Packages and closures for packaging

When greenwashing starts to be a problem

For a few years now, environment protection has been an important part of our everyday life. On one hand, consumers want to be more eco, and, on the other hand, manufacturers want to show them that it’s choosing their products that will make them environmentally friendly.
Manufacturers declare that their product is a “better” choice, sometimes even without providing the information on what it's better from and why...
Companies try to meet market trends at various levels, some declare, others dye labels into “craft” colors, yet other ones modify ingredients of products or packaging. The various declarations and changes to the product offer which were supposed to save our planet adopted very interesting forms.
Bio additives to plastic which formed non-recyclable composites. Creating small products based on mono-materiality, which, in the context of the current design of sorting plants, aren’t recycled anyway. Limiting packaging weights to the point where its value to the recycler has dropped to zero. Adding regranulate to products in which it shouldn’t be present (at a time when there was no corresponding regulation on the use of regranulate in food and cosmetic packaging).
It’s not only plastic that is modified into a seemingly eco-friendly form, as other materials haven’t been unharmed in the struggle to be more eco either....
Producers started adding coffee residue or grass seeds to paper (some could be put into the ground and you could expect fresh blades), which is lovely to look at, but much less practical for a paper processing plant that wants to recover the cleanest possible pulp from waste paper.
Paper was permanently combined with plastic in the form of transparent windows or varnish, thanks to which it gained practical utility functions, but lost the opportunity for a new lease of life as waste paper.
Glass permanently combined with wood or bamboo, creating mixed waste, looks like personification of a mountain stream on a shelf, and makes the dream of an eco-product come true.
There are multiple examples, and we could quote copywriters who rose to the heights of their  talentless abilities in extolling the modifications that would lead to being greener.
One may also not pass judgments, but refer to the information chaos that affected not only customers, but also manufacturers.
The recent years have been a genuine rollercoaster of environmentally friendly changes, scandals, innovations and becoming aware of increasingly new problems. If one genuinely wanted to change their habits and products, then the absence of reliable sources of eco knowledge led to attempts that turned out to be mistaken, then to subsequent ones that were even more shady, until regulations regulated certain activities. It has also led some to refrain from taking actions in connection with the feeling of being lost and, finally, lack of sense, as the steps taken are immediately torpedoed by consumers, environmentalists and the competition.
It's the legislator that has come to the rescue!
The regulations and directives that are starting to take effect in the European Union are sometimes controversial, introducing them into the operations of a company is sometimes inconvenient and requires work, time and money, but they do clear up doubts to a considerable extent.
Apart from the PPWR regulation, which basically every business should be familiar with, because packaging, even if it's for shipping goods ordered by a customer, affects everyone, the greenwashing ban has come into effect.
By far the main task of the PPWR regulation is to regulate the issue of packaging, its material composition, size, recyclability and the content of already-recycled plastic. It will be a perfect road map for everybody who markets packaging or elements thereof.

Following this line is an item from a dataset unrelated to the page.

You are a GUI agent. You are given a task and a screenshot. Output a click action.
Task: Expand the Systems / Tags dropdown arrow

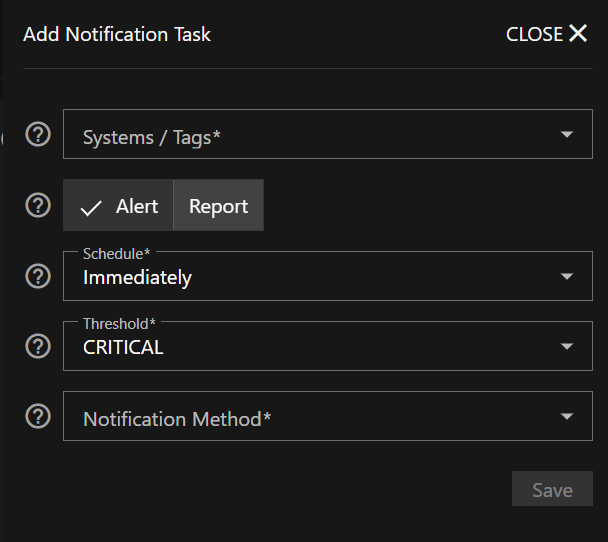click(567, 135)
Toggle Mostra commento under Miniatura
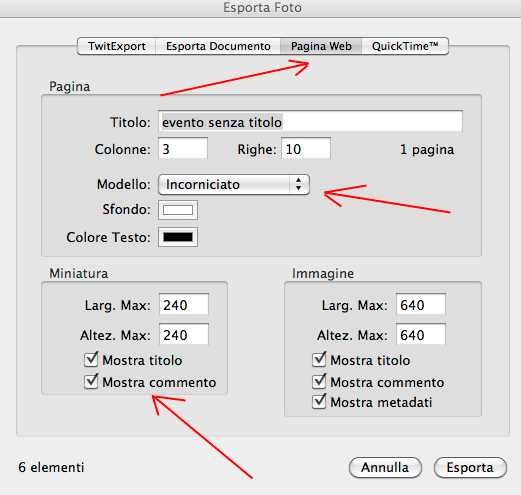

The greenwashing directive will sort out the area of declarations, advertisements and marketing messages, which have been dominated by green leaves, eco stickers and circular economy symbols.
"Natural," "environmentally neutral," "eco-friendly," "biodegradable" these and other slogans cannot be used unsubstantiated, and some of them even cannot be used at all.
Environmental neutrality has been claimed by tree-planting companies, which assume that the number of the trees planted (and their growth, and consequently bigger capacity) offsets the amount of CO2 emitted by a given company.  Performing such a trick, they called their products environmentally friendly, whereas the products themselves or their packaging will become waste whose final fate on the planet Earth is unknown.
The excessively lavish use of environmental slogans will have to be backed up with hard evidence. If a manufacturer says something about its product, that the new formulation has been improved and has become less harmful than its previous versions, evidence to support such a claim will be necessary.
Calling something green may go out of use for good, because on second thoughts nothing is green these days, every production generates pollution, if only by increased human labor, the amount of air consumed.
Is it, therefore, the end to information on environmentally friendly products? Healthy and simple ones when it comes to their ingredients?
On the contrary! It's a planned beginning of reliable information based on hard evidence. The European Union is handing over certificates to entrepreneurs which will be awarded according to strict standards, and which will prove that a product has been manufactured in the spirit of sustainable development, is organic or biodegradable.

The European Union requires member states to put these regulations in place and to control that they are properly enforced. Penalties for non-compliant businesses will be very severe, as they can amount to as much as 4% of the annual turnover, revenue generated from related transactions may be seized, and companies may be excluded from public procurement and financing for up to 12 months.
Consequently, the information provided about products’ environmental balance or a company in general should be well-balanced.